**Exercise**
Report every line in the entries below that contains the word "Task", copying each such line in full.

:::

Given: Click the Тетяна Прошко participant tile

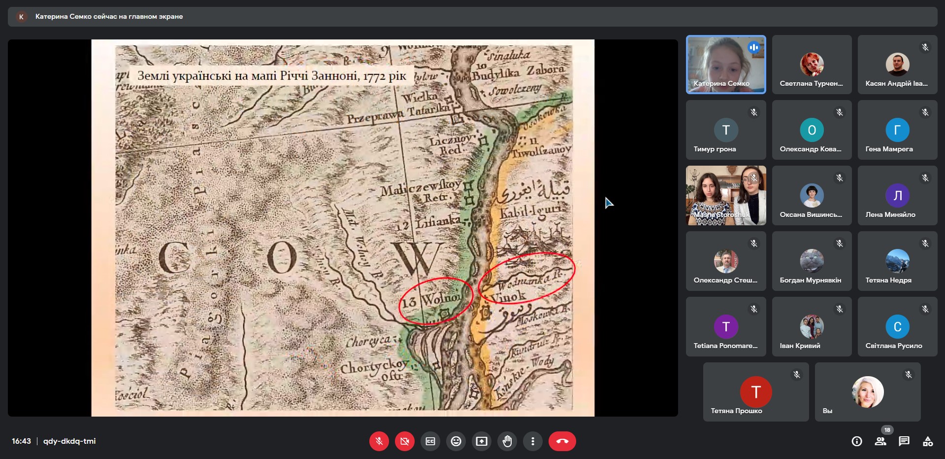Looking at the screenshot, I should [x=755, y=392].
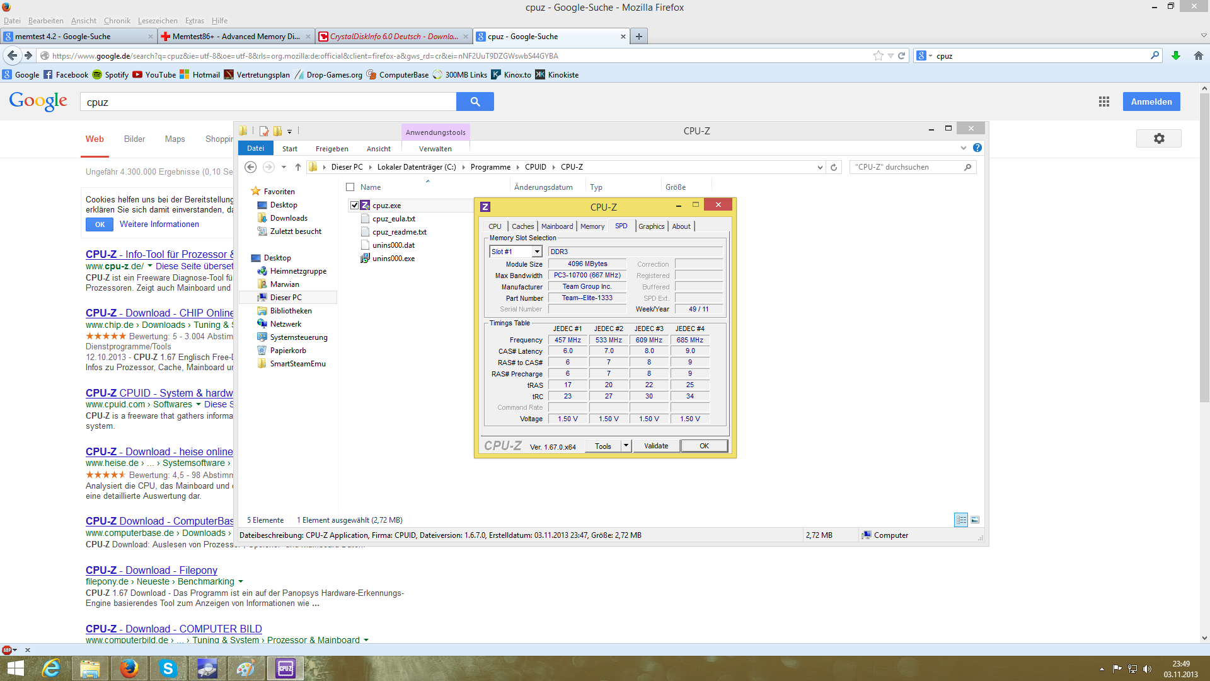Open the Ansicht ribbon tab in Explorer

[x=378, y=149]
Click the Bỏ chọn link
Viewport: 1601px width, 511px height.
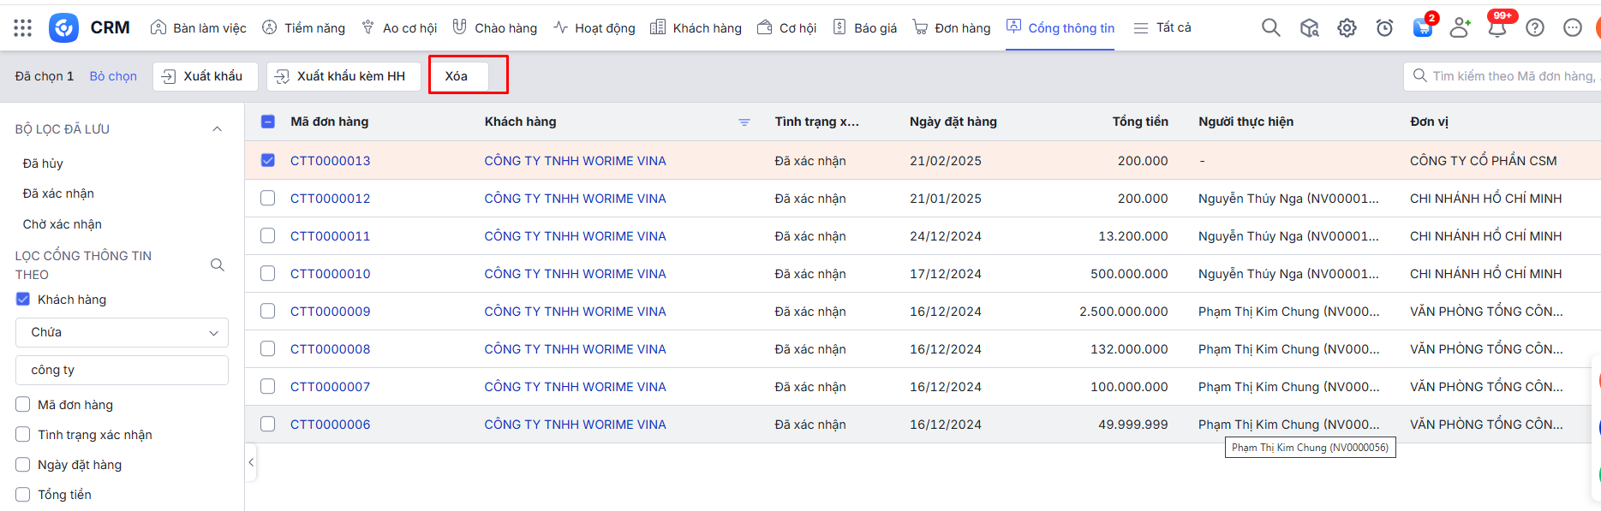[x=113, y=76]
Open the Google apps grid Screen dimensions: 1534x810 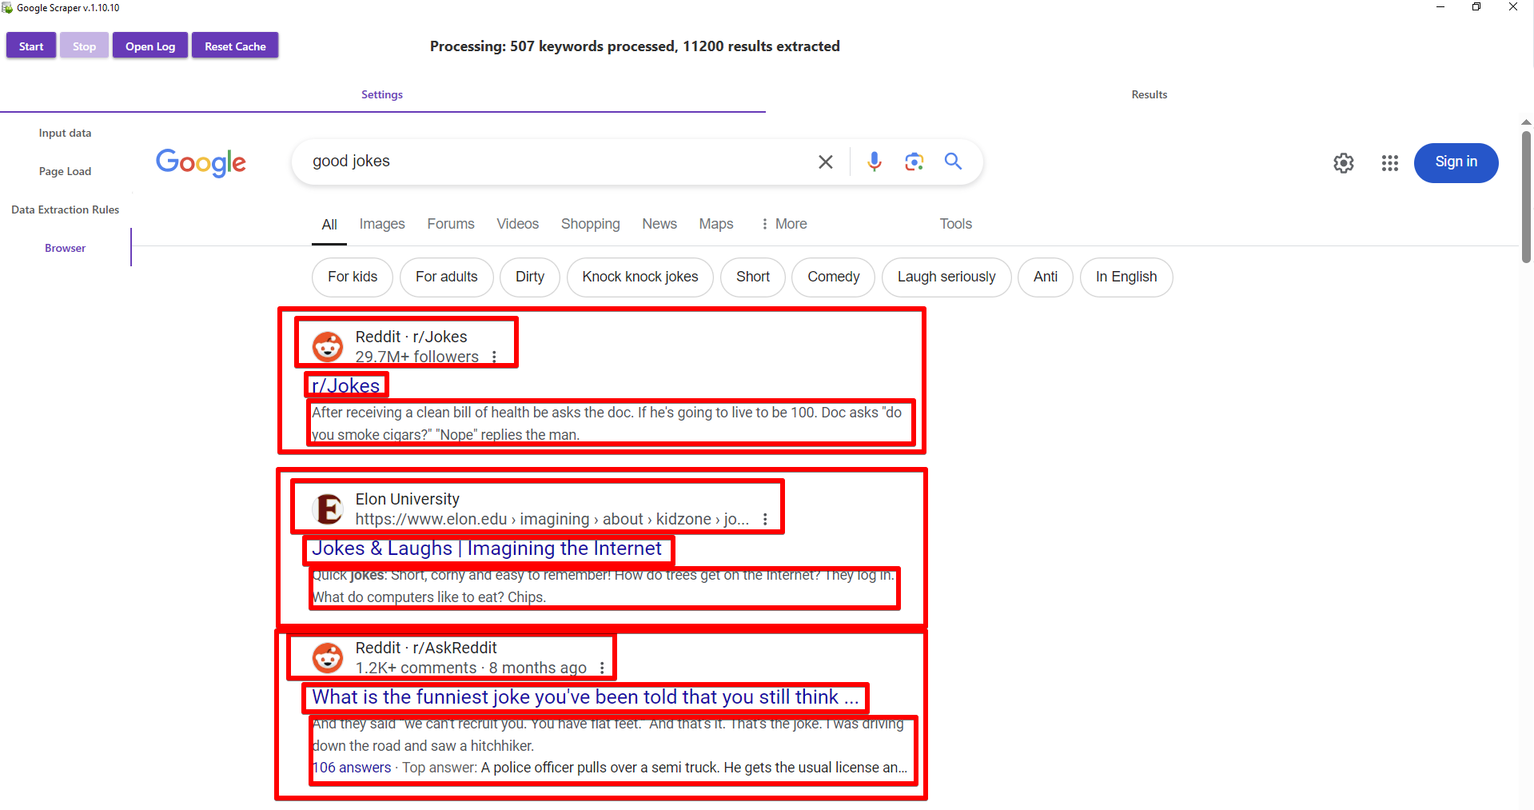coord(1389,163)
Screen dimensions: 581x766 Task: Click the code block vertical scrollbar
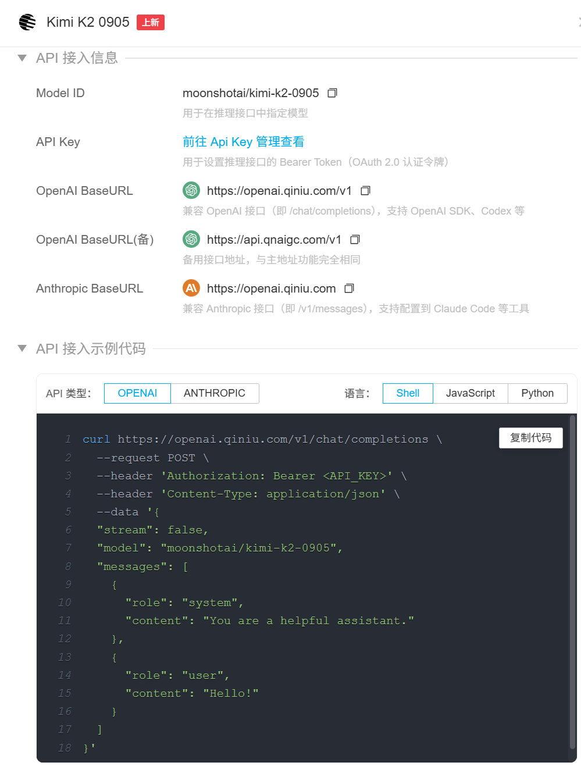572,582
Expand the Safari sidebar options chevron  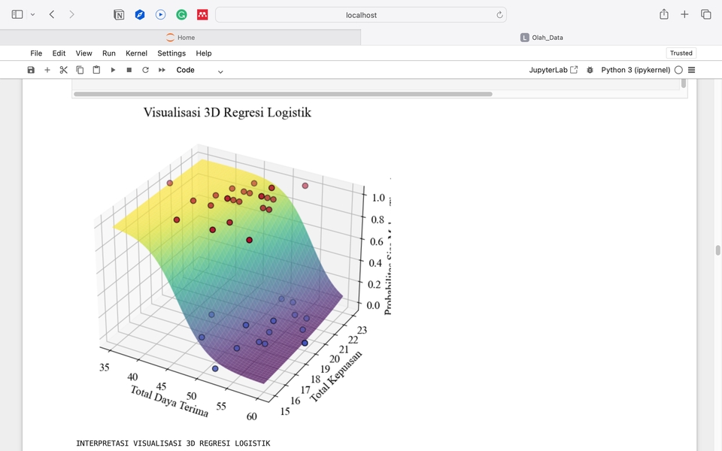point(32,15)
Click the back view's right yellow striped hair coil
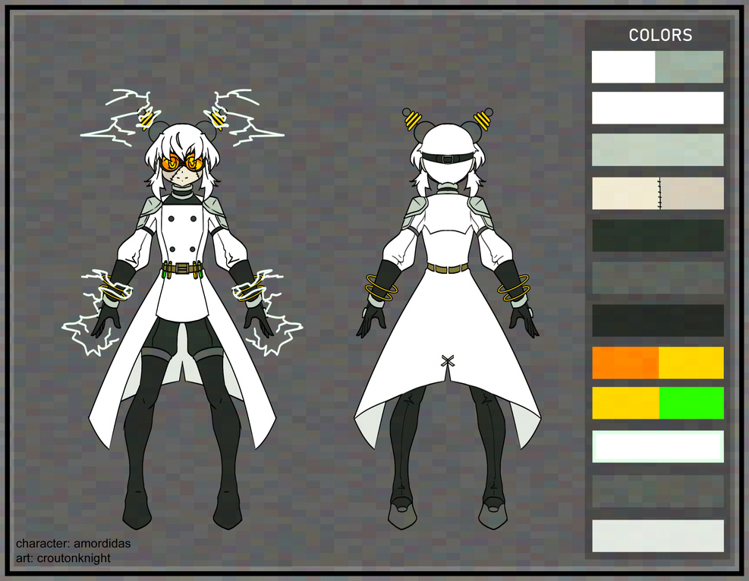The image size is (749, 581). click(x=483, y=119)
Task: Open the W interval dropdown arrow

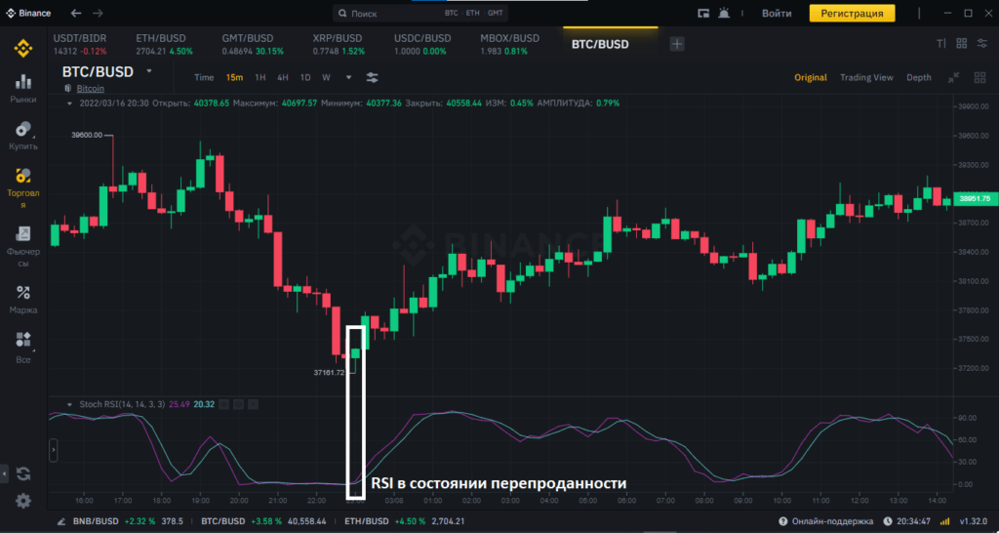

:::

**Response below**
Screen dimensions: 581x766 Task: Click the code block vertical scrollbar
Task: Open the W interval dropdown arrow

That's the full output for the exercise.